Konfrensi Obat Tradisional se ASEAN di Solo Indonesia Kaya Tanaman Obat

ASIAN Conference On Traditional Medicine akan diselenggarakan di Solo, Jawa Tengah, 31 Oktober–2 November 2011. Konferensi ini difokuskan untuk pengembangan obat tradisional di kawasan ASEAN

Kepala Pusat Teknologi Terapan Kesehatan dan Epidemologi Klinik, Litbang Kemenkes Siswanto, mengatakan, kegiatan ini sebagai upaya mengintegrasikan pengobatan tradisional dalam sistem pelayanan kesehatan formal.
Menurut dia, saat ini dokter maupun dokter gigi dalam menjalankan praktik kedokteran harus sesuai dengan prinsip-prinsip evidence based medicine (praktik dokter berdasarkan bukti).
Tema Conference: “The Utilization of Evidence Based Traditional Medicine in the Health Care Facilities”  Pada pertemuan di Solo ini, pada wakil dari negar-negara ASEAN akan menyampaikan  kemajuan tiap negara anggota ASEAN tentang pelaksanaan dari komitmen yang telah disepakati pada konferensi sebelumnya. Agenda lain berupa Group discussion,  Pemutaran Film documenter tentang Perkembangan jamu Indonesia dan perkembangan traditional medicine di Negara Anggota ASEAN
Selain itu peserta juga melakukan kunjungan ke  daerah binaan Toga, Puskesmas, Balai Besar Litbang Tanaman Obat dan Obat Tradisional (B2P2TOOT) di Tawangmangu- Karangnyar, kampung jamu, kunjungan wisata dan batik shop

Kaya Bahan Obat
Dalam hal obat tradiosional, Indonesia termasuk negara yang memiliki keyaan tanaman obat yang cukup besar.  Ada  sekitar 11 persen jenis tumbuhan dunia, yaitu sekitar 30.000 jenis tumbuhan dan sekitar 7.000 jenis di antaranya adalah tanaman obat.
Keanekaragaman hayati bisa menjadi kekuatan Indonesia dan negara ASEAN sehingga diperlukan kerja sama untuk memanfaatkannya. Bila pengembangan obat tradisional berbasiskan tanaman obat ini dilakukan secara kompak, ASEAN berkesempatan besar berkiprah di percaturan global.
“Informasi potensi tanaman obat di ASEAN, terutama Indonesia, perlu disebar seluas mungkin. Lalu, masyarakat bisa mengakses dan memanfaatkan informasi tersebut,“  sebagaimana pernah diungkapkan Tifatul Sembiring, Menteri Komunikasi dan Informatika.
Untuk memantapkan langkah, ASEAN menggelar konferensi ketiga tentang Utilization of Evidence-Based Traditional Medicine in the Health Care Facilities pada 30-2 November November 2011 di Klinik Saintifikasi Jamu Hortus Medicus Tawangmangu, Jawa Tengah. Konferensi tersebut dihadiri oleh berbagai pemangku kepentingan, seperti menteri terkait, perwakilan industri, akademisi, International Government Organization, LSM, dan lain-lain.
++++++
■ **LATIHAN**
1. Jawab pertanyaan berikut berdasarkan teks bacaan.
(a) Siapa nama Kepala Pusat Teknologi Terapan Kesehatan dan Epidemologi Klinik, Litbang Kemenkes?
(b) Berapa jenis tanaman obat yang dimiliki Indonesia?
(c) Apa jabatan Tifatul Sembiring?
2. Tentukan apakah setiap pernyataan berikut sesuai dengan teks bacaan. Jawab ya atau tidak, lalu kutip kata-kata dari teks bacaan yang menjadi dasar jawaban.
(a) Konferensi ini difokuskan pada pengembangan obat tradisional di kawasan ASEAN.
(b) Indonesia memiliki sekitar 50.000 jenis tumbuhan.
(c) Salah satu agenda konferensi adalah pemutaran film dokumenter tentang perkembangan jamu Indonesia.
3. Tolong tuliskan kembali bagian teks bacaan dari "Keanekaragaman hayati bisa" sampai "Komunikasi dan Informatika." tanpa mengubah apa pun.

■ **BAGIAN DATA**
++++++
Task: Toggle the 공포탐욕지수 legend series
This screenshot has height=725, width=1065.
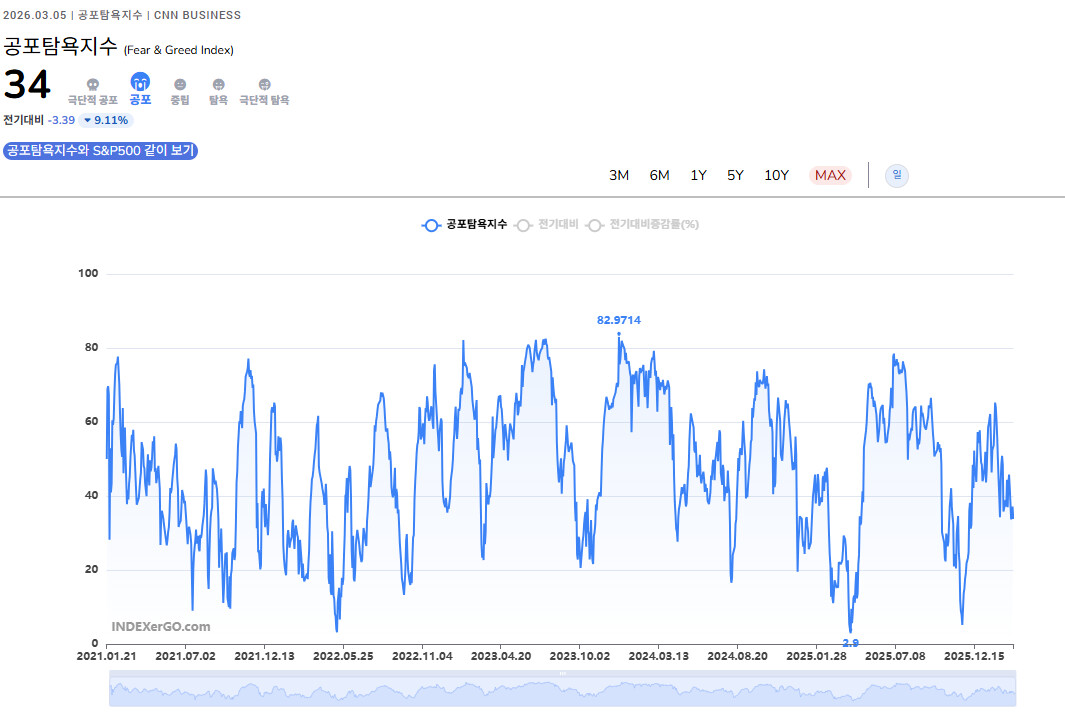Action: pyautogui.click(x=465, y=225)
++++++
■ **KUNCI JAWABAN**
1.
(a) Siswanto.
(b) Sekitar 7.000 jenis.
(c) Menteri Komunikasi dan Informatika.

2.
(a) Ya: "Konferensi ini difokuskan untuk pengembangan obat tradisional di kawasan ASEAN"
(b) Tidak: "sekitar 30.000 jenis tumbuhan"
(c) Ya: "Pemutaran Film documenter tentang Perkembangan jamu Indonesia"

3.
Keanekaragaman hayati bisa menjadi kekuatan Indonesia dan negara ASEAN sehingga diperlukan kerja sama untuk memanfaatkannya. Bila pengembangan obat tradisional berbasiskan tanaman obat ini dilakukan secara kompak, ASEAN berkesempatan besar berkiprah di percaturan global.
“Informasi potensi tanaman obat di ASEAN, terutama Indonesia, perlu disebar seluas mungkin. Lalu, masyarakat bisa mengakses dan memanfaatkan informasi tersebut,“  sebagaimana pernah diungkapkan Tifatul Sembiring, Menteri Komunikasi dan Informatika.